No money could compensate a gifted young boxer for losing out on the chance to represent Northern Ireland – allegedly due to anti-Protestant discrimination.
That is the message today from the Equality Commission, which had taken up the case of Belfast man Lewis Crocker after he was denied the chance to represent the Province at Commonwealth level in 2015.
Lewis, now aged 21 and a professional welterweight fighter, hails from the loyalist Sandy Row district in the south of the city.
Despite strong performances (see below), Lewis was left off the team for the Commonwealth Youth Games, open to athletes aged between 14 and 18, and held in the Pacific island nation of Samoa in September 2015.
The Ulster Boxing Council – the local branch of the Irish Amateur Boxing Association (IABA) – was in charge of the selection for the team.
Lewis believed all the fighters who did get selected were Catholic.
With the help of the Equality Commission, he began a civil court case claiming discrimination on the grounds of religious/political opinion.
The Ulster Boxing Council has now settled out of court for £8,500. Dr Michael Wardlow, the Equality Commission’s chief commissioner, said the Ulster Boxing Council had not admitted liability.
However, it has “acknowledged the hurt, distress and upset suffered by Lewis” and “affirms its commitment to the principles of equality of opportunity”, he said.
Dr Wardlow also said the Ulster Boxing Council has since “introduced new policies, practices and procedures to ensure compliance in all respects with its obligations”.
He told the News Letter he believes there was “no legitimate reason” given as to why Lewis was not chosen.
“Had, at any time, they come back and said: ‘Here is the process by which he was selected or deselected’, there would have been a different conversation,” he said.
“The circumstances of this case left Lewis Crocker convinced that he had been unfairly treated, and that his community background was the reason.”
Dr Wardlow said his commission is contacted by about 3,500 people each year, and out of those takes up only about 50 or 60 cases.
Though this case has been settled with a cash payout, Dr Wardlow added: “It’s never going to redress the fact this young man didn’t get to represent Northern Ireland in the Youth Commonwealth Games.
“All the money in the world won’t pay for that.”
The case brings back echoes of a call several years ago that a new governing body should be set up for Northern Irish boxers, instead of keeping them under the remit of the Dublin-based IABA (under which they compete as ‘Irish’ at Olympic level).
The call came amid claims from Sandy Row Boxing Club that Protestant fighters faced abuse such as spitting, motivated by sectarianism.
Jim Allister, TUV leader, had been a supporter of the move at the time.
In the wake of the news about Lewis’ settlement, he said: “It is long past time that the issues relating to sectarianism in boxing were faced up to.
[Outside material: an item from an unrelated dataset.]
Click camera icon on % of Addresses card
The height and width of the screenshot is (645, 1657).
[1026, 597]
Numerous warnings have been ignored and simply not acted upon in many instances.
“One suspects that if members of the Catholic community were on the receiving end of such treatment the matter would have been dealt with before now. Will if finally be faced up to now?”
Boxer: It was devastating
Lewis had “finished top in tests carried out at a High Performance Camp at the Sports Institute for NI in 2015”, said the Equality Commission, and the IABA’s own high-performance head coach put his name forward for the team.
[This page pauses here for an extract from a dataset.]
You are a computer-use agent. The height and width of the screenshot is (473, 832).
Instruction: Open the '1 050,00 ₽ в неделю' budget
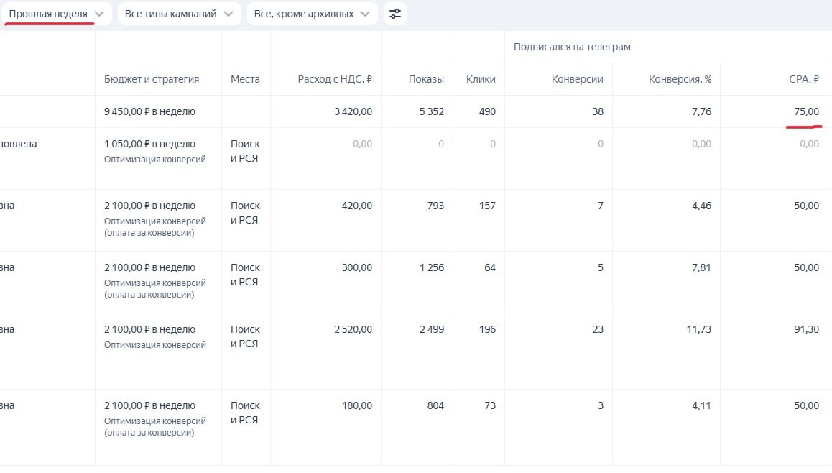pyautogui.click(x=149, y=144)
However, the final choice lay with the IABA’s local branch, the Ulster Boxing Council, which rejected him – though it accepted all the head coach’s other selections.
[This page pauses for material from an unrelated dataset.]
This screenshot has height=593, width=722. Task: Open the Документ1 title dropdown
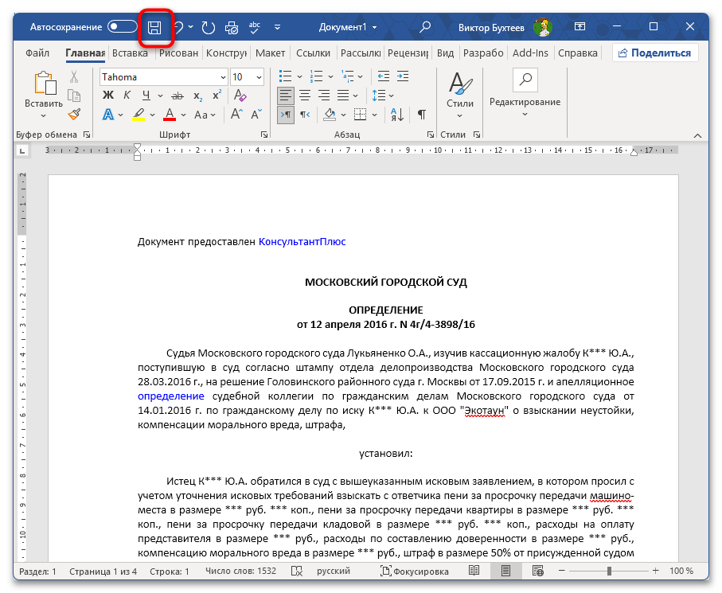(x=342, y=26)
Lewis told the News Letter: “It was devastating so it was. I thought I was a shoo-in to be picked. It was the experience of a lifetime that I’ll never get back.
“I’m just glad the whole [selection] process is different now – there’s like a criteria as such now. I’m glad the whole system has changed and everything is moving forward.”
Half the money will go to his father. Richard, who has been “a rock”.